SHOOLBREAD v DRINKWATER

Case

[2004] SASC 267

6 September 2004


SUPREME COURT OF SOUTH AUSTRALIA

(Magistrates Appeals: Civil)

SHOOLBREAD v DRINKWATER

Judgment of The Honourable Justice White

6 September 2004

TORTS - NEGLIGENCE - CONTRIBUTORY NEGLIGENCE

TORTS - NEGLIGENCE - ROAD ACCIDENT CASES - ACTIONS FOR NEGLIGENCE - APPORTIONMENT OF DAMAGES - INTERSECTION AND JUNCTION ACCIDENTS

Appeal against apportionment of damages - Appellant's vehicle approached intersection with traffic lights - Appellant observed traffic lights change from green to amber - Appellant braked suddenly - Respondent's vehicle hit rear of appellant's - Respondent travelling too close behind appellant - Magistrate apportioned liability in ratio of 85:15 in favour of appellant - Magistrate erred in considering whether appellant had breached duty of care to respondent - Appellant admitted she had not seen lights change from green to amber - Failure to see the lights change did not demonstrate contributory negligence on part of appellant - Appeal allowed - Appellant to recover whole of the damages to be assessed.
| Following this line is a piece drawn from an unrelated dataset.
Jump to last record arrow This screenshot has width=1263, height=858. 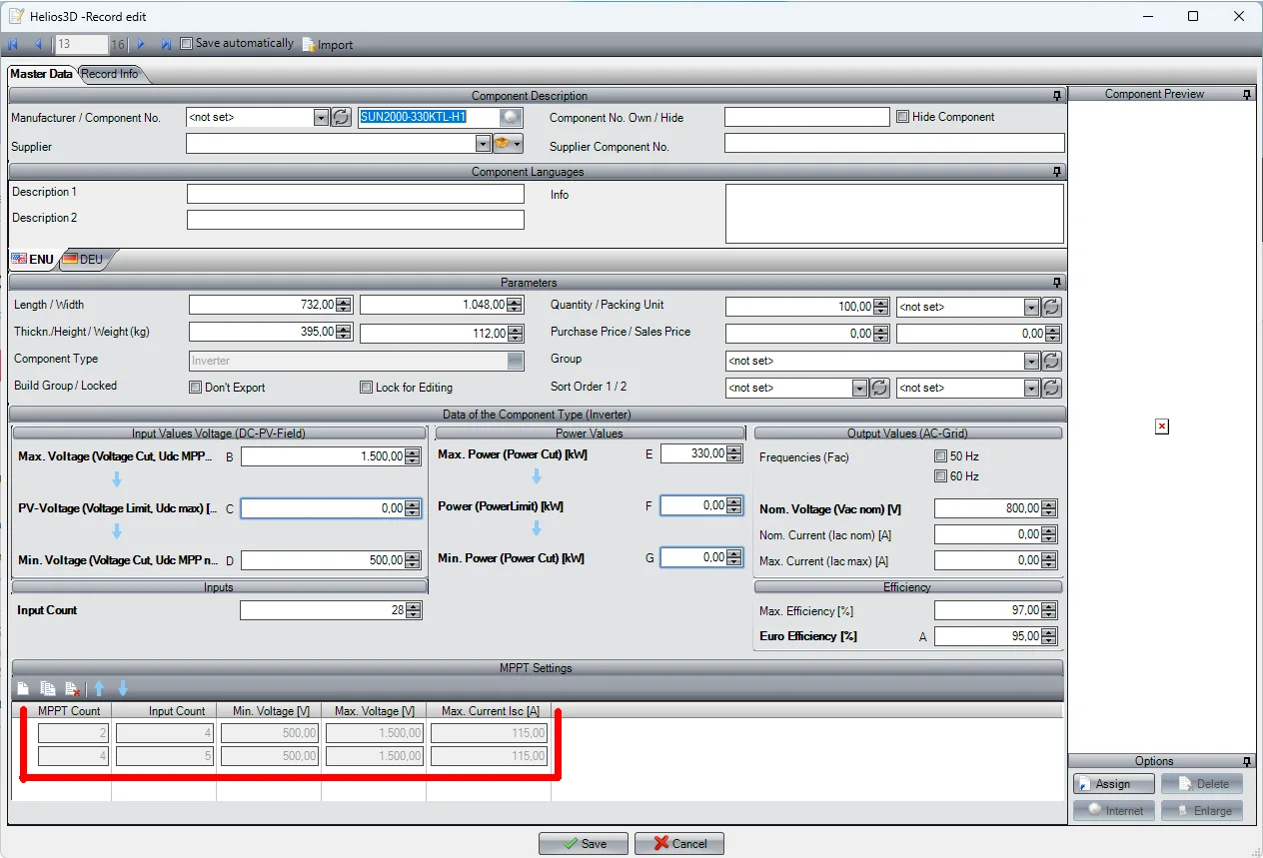coord(166,44)
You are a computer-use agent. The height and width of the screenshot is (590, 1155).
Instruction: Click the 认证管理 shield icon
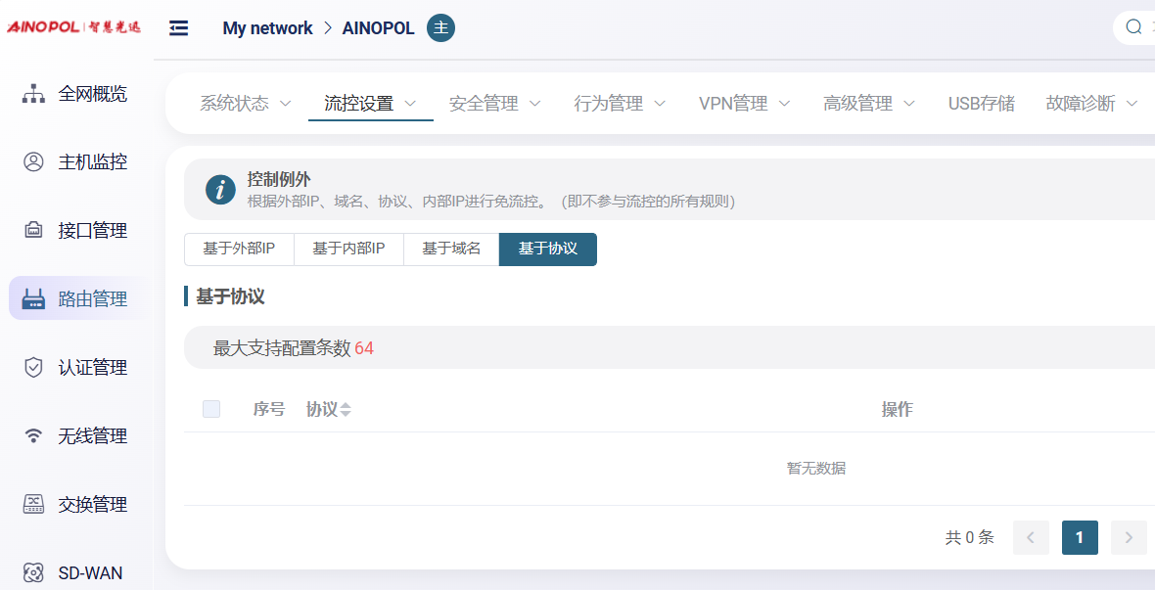(33, 368)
Magistrates Court Act 1991, s 40; Road Traffic Act 1961, s 80; Australian Road Rules Rule 57, referred to.
Nance v British Columbia Electric Railway Co Ltd [1951] AC 601; Sibley v Kais (1967) 118 CLR 424; Stoeckel v Harpas (1971) 1 SASR 172, applied.
Mugford v Ames (2000) 31 MVR 406; Kambouridis v Heyn and TransAdelaide [2000] SASC 361; Commissioner of Railways v Ruprecht (1979) 142 CLR 563, considered.

SHOOLBREAD v DRINKWATER
[2004] SASC 267

Magistrates Appeal

WHITE J:     

Introduction

  1. This is an appeal, pursuant to s 40 of the Magistrates Court Act 1991, from a decision of a Magistrate apportioning liability for a motor vehicle collision.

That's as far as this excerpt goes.